Governance Assessment
- Committee engagement and independence: Strong—Murphy serves on three key committees (Compensation, Nominating & Governance, Cyber) with full independence; committee activity levels indicate oversight in pay, governance/ESG, and cybersecurity/innovation.
- Attendance/engagement: Positive—Board met nine times; independent executive sessions at each regular meeting; all directors (including Murphy) attended the 2024 annual meeting; no attendance shortfalls (<75%) reported.

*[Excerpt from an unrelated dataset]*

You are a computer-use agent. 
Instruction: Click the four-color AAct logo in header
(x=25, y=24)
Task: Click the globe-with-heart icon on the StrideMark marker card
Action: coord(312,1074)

- Pay alignment for directors: Balanced mix—cash retainer plus time-based RSUs with one-year cliff vest; change-in-control/death/disability accelerators standard; no performance-linked director equity—appropriate for non-executive directors.
- Ownership alignment: Meaningful personal stake with anti-hedging/pledging safeguards; board-level ownership guideline reinforces alignment.
- Compensation governance: Compensation Committee independence affirmed; Korn Ferry engaged as independent consultant for executive and director compensation benchmarking; independence reviewed with no conflicts.
- Shareholder signals: 2024 say-on-pay support ~99%, indicating investor confidence in DLH’s pay practices; annual frequency maintained.
- Potential conflicts/related-party exposure: No related-party transactions disclosed for Murphy. Noted board-level related-party (Chair’s son employed; salary increased to ~$150,000 in Dec 2024) reviewed under related-party policy—monitor optics, but not tied to Murphy.
- RED FLAGS: None specific to Murphy identified; general monitoring advised for related-party employment involving Chair’s family (optics).